= Wines & Vines =

American wine industry trade magazine (1919-2018)

Wines & Vines (W&V) was a wine industry magazine published from 1919 to 2018 in San Rafael, California.

==History==
Wines & Vines was founded in 1919.

In June 2006, Jim Gordon became the editor of the magazine. In January 2013, Wines & Vines merged with the quarterly journal Practical Winery & Vineyard, also based in San Rafael, California. The content of the latter became a special section of Wines & Vines. Both were already owned by Wine Communications Group of Sonoma.
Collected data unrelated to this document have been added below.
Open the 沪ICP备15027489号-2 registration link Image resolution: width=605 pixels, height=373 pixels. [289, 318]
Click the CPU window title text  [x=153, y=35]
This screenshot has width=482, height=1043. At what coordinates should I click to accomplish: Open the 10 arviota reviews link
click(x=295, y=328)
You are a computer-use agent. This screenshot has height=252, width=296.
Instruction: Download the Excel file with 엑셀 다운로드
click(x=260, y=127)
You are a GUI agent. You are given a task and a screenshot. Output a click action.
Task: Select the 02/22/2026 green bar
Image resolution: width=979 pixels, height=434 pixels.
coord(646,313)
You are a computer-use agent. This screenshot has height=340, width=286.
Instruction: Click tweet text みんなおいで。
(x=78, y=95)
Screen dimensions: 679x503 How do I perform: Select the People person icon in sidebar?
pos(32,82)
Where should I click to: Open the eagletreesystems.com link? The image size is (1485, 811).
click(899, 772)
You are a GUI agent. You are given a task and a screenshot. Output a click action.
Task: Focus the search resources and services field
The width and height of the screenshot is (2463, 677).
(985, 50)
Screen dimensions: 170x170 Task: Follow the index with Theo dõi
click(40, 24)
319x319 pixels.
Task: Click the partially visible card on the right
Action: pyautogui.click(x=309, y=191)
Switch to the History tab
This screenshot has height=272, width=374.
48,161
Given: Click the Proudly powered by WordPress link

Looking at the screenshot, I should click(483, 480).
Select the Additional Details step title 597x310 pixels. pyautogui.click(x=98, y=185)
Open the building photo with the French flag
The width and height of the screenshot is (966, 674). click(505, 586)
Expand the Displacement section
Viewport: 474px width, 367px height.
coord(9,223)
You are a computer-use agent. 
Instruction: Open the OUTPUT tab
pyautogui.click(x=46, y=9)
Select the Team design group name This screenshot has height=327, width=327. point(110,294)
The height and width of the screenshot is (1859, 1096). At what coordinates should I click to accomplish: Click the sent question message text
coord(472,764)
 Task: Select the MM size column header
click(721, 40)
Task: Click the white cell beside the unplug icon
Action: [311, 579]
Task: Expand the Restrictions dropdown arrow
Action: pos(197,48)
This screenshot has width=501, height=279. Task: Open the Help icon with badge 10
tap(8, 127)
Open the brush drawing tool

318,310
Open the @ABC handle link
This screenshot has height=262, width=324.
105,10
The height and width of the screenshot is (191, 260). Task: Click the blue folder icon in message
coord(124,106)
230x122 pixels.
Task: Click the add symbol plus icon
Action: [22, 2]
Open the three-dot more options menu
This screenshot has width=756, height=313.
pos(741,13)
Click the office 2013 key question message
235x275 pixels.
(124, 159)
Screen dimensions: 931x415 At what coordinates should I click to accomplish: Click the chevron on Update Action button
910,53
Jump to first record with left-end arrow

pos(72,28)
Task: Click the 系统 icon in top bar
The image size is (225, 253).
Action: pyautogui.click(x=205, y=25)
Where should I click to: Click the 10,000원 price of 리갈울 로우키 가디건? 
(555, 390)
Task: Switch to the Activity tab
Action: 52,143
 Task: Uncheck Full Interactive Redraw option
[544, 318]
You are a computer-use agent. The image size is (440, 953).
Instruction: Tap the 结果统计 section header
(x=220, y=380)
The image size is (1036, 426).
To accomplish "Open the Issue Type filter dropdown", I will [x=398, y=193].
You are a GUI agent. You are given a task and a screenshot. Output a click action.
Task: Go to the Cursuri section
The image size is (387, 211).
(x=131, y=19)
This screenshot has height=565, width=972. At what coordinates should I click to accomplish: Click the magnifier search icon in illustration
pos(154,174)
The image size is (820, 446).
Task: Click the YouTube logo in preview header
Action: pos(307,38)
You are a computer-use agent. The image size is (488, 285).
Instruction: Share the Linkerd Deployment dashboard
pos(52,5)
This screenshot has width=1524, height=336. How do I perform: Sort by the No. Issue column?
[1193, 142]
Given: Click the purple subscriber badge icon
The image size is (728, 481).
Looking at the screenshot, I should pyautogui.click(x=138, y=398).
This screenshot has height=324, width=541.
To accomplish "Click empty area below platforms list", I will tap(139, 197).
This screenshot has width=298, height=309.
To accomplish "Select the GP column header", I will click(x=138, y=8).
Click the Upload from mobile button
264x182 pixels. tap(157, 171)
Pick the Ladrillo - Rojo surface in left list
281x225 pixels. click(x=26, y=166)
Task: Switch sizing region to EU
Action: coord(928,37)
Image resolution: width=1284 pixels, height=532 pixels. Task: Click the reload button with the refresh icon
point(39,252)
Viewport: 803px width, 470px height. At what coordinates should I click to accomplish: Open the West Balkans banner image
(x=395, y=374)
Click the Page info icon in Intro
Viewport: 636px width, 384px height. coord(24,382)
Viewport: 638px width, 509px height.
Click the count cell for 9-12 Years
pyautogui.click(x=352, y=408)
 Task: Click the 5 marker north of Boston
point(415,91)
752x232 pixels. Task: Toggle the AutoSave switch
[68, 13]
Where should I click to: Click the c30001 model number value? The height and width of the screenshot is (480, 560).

In July 2013, Wines & Vines launched an editorial partnership with the East Coast wine magazine Wine East.

In January 2019, the Wine Communication Group merged the magazine under the Wine Business Monthly brand, turning off the switch on Wines & Vines. Its last issue was published in December 2018. The resources of the magazine were reinvested into the development of the Wine Analytics Report.

==Description==
Wines & Vines focuses on winemaking, grapegrowing and wine marketing in North America. The magazine also publishes an annual directory and buyer's guide, cataloging current contact and technical information for US wineries, growers, distributors, trade associations, retailers, and writers. The magazine catered to a professional audience of industry insiders.

As of 2013, circulation was 8,300. Over 50% of their subscribers were on the West Coast. Wines & Vines also used to deliver the yearly Perpetual Trophy for Excellence in Wine Writing, and make a yearly list of the 50 Most influential people in the US Wine Industry.